### [What is being asked]
Find "Krem lipidowy na zimę (21, 2213)" and "Strona główna (24, 23)" in the records below. Copy the lines holding them and every line between, exactly, and no others.

◆ ◆ ◆ ◆ ◆

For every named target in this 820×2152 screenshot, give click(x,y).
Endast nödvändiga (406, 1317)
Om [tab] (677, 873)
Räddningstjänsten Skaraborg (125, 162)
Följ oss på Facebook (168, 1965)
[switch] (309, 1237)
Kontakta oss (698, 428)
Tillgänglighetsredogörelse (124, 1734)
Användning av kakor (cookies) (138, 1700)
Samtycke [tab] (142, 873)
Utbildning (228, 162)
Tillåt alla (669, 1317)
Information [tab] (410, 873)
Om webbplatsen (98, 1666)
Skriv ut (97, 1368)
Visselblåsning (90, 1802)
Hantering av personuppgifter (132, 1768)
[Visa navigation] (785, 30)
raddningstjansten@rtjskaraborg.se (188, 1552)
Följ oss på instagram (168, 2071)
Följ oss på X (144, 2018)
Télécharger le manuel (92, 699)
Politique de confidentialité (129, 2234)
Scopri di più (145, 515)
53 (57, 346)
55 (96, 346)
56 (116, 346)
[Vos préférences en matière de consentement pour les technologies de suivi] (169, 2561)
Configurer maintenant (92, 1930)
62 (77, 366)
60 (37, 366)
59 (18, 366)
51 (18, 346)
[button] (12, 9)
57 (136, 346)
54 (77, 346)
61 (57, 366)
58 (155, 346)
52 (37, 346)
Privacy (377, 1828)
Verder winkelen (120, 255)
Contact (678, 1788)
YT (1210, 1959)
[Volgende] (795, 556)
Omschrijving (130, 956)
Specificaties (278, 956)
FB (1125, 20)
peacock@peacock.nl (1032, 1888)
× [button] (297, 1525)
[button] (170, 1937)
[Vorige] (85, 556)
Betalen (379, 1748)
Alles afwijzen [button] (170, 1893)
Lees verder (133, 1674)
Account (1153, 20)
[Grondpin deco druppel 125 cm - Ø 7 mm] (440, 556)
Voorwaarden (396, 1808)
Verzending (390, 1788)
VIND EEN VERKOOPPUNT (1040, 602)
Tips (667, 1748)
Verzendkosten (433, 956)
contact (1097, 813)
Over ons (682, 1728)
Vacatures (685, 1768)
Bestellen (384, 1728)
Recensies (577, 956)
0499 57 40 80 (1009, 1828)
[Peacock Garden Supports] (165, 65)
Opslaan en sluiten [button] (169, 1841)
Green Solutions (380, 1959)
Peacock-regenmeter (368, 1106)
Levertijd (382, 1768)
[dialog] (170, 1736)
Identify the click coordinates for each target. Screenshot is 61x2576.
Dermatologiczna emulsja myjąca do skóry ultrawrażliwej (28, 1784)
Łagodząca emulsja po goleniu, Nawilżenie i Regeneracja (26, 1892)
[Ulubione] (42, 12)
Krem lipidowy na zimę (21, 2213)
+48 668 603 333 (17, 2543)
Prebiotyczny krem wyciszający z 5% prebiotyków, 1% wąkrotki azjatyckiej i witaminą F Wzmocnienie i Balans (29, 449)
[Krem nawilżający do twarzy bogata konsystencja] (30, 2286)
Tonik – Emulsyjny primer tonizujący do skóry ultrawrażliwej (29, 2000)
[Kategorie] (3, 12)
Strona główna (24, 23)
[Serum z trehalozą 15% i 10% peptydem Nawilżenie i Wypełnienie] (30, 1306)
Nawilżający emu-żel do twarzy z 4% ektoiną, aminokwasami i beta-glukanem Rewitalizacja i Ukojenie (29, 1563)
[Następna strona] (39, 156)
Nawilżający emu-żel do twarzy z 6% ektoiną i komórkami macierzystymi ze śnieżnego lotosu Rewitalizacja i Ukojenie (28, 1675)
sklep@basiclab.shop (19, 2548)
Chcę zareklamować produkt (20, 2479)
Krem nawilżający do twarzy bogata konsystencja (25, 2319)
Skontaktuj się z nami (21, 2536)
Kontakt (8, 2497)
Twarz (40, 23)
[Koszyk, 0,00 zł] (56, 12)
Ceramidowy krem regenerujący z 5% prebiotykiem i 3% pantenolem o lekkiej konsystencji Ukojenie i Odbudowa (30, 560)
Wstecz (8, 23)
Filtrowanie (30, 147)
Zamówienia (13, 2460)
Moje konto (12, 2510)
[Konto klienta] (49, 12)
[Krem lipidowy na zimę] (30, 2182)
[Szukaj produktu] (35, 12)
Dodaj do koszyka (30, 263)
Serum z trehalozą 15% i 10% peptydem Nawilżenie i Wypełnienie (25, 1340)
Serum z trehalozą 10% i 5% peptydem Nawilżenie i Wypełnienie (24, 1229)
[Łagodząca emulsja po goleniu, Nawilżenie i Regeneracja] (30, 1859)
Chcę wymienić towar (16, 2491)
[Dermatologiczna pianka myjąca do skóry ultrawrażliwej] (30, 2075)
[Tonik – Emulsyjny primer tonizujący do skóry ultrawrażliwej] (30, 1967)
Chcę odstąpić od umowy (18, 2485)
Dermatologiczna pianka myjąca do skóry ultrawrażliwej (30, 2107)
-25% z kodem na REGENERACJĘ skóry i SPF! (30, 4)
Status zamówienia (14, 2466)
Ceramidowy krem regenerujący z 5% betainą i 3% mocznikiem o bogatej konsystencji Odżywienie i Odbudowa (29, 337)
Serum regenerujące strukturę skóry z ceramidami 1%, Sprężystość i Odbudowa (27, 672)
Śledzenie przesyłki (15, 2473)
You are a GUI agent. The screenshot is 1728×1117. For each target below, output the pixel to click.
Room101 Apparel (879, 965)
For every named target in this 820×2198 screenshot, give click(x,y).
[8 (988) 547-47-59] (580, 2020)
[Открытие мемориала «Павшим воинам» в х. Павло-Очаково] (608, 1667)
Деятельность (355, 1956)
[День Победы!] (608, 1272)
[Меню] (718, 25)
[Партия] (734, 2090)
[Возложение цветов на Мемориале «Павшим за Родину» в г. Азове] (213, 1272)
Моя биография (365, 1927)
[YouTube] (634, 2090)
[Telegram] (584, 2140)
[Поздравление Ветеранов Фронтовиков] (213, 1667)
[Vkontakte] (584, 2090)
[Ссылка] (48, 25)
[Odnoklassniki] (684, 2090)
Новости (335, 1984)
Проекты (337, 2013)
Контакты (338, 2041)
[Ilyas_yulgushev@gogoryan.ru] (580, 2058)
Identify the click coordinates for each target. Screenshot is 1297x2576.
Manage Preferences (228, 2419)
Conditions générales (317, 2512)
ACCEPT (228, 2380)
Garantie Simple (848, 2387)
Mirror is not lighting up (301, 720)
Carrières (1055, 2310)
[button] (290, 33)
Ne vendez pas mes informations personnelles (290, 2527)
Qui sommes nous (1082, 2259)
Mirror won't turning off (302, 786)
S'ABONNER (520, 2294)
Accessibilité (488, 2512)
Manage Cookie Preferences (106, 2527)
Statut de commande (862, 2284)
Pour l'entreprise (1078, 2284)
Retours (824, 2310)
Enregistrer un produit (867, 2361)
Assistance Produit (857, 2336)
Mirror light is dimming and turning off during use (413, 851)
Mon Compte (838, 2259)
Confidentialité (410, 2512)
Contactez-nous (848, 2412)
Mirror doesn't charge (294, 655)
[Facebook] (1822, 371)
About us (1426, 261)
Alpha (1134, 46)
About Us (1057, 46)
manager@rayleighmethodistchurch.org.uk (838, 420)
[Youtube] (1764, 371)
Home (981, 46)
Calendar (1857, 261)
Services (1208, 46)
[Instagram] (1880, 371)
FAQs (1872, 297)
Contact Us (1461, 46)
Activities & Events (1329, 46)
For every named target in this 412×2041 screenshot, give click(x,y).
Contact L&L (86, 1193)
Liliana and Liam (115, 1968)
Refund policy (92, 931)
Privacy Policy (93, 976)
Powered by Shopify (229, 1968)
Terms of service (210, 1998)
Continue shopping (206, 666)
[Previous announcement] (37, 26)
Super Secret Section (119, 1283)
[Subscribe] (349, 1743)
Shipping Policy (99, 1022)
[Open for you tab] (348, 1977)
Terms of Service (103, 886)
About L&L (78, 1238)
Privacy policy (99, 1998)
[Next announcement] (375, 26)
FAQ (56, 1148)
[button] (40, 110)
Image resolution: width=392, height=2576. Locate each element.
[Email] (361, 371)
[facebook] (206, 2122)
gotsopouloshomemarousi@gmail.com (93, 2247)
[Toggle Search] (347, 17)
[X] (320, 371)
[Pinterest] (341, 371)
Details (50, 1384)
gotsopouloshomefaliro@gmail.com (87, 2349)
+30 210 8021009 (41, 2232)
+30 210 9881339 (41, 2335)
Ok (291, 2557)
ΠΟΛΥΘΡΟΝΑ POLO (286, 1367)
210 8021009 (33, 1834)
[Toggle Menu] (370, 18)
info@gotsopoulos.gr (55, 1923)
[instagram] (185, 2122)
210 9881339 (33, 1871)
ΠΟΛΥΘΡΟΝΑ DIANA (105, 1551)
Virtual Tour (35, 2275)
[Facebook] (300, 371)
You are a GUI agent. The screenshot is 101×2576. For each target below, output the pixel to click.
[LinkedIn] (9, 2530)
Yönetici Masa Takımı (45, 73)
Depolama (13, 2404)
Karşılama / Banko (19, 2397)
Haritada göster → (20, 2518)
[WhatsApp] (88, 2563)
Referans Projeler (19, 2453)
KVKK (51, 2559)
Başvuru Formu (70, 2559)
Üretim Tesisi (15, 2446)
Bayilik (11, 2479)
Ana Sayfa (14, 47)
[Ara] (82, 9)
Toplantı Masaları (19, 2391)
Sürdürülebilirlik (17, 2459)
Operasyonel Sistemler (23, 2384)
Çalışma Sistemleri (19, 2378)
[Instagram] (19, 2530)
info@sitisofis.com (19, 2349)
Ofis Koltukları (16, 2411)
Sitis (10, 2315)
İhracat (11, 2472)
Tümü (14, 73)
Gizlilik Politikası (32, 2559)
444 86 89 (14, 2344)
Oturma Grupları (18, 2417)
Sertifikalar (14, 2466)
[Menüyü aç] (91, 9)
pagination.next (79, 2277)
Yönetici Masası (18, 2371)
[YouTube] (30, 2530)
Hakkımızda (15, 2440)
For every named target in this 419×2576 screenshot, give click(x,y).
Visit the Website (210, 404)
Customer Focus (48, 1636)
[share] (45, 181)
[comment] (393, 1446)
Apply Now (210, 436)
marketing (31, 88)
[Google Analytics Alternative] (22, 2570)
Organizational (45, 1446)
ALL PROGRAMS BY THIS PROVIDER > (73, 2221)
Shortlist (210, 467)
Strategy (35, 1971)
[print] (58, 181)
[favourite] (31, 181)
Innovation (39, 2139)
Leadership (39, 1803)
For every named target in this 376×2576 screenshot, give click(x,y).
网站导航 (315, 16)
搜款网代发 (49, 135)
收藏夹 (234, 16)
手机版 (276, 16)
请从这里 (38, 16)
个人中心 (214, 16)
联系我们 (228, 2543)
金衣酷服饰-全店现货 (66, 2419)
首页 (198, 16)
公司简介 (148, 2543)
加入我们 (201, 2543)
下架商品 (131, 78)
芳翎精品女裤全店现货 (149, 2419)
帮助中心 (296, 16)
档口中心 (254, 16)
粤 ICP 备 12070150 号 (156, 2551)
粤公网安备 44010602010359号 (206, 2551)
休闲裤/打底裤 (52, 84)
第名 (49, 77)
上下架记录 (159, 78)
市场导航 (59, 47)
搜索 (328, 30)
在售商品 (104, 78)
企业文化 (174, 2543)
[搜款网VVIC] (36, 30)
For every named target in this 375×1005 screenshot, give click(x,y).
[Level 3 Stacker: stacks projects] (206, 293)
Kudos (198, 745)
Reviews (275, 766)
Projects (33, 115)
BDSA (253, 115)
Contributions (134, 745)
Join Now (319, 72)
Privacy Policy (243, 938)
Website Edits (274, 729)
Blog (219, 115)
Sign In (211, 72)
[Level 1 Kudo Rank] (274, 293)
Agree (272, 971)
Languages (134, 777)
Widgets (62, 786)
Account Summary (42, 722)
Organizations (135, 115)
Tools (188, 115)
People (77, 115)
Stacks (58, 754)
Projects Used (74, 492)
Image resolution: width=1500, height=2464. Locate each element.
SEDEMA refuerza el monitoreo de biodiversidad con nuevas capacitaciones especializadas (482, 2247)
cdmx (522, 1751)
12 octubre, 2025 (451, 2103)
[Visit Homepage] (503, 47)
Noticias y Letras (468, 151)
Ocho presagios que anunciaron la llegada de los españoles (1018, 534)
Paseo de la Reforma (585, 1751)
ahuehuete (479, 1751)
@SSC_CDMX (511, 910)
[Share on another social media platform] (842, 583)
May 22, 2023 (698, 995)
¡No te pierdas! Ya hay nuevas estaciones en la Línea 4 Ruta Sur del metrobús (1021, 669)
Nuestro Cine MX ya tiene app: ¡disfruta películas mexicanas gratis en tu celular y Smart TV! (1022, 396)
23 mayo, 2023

◆ ◆ ◆ ◆ ◆

### [Expected answer]
Krem lipidowy na zimę (21, 2213)
+48 668 603 333 (17, 2543)
Prebiotyczny krem wyciszający z 5% prebiotyków, 1% wąkrotki azjatyckiej i witaminą F Wzmocnienie i Balans (29, 449)
[Krem nawilżający do twarzy bogata konsystencja] (30, 2286)
Tonik – Emulsyjny primer tonizujący do skóry ultrawrażliwej (29, 2000)
[Kategorie] (3, 12)
Strona główna (24, 23)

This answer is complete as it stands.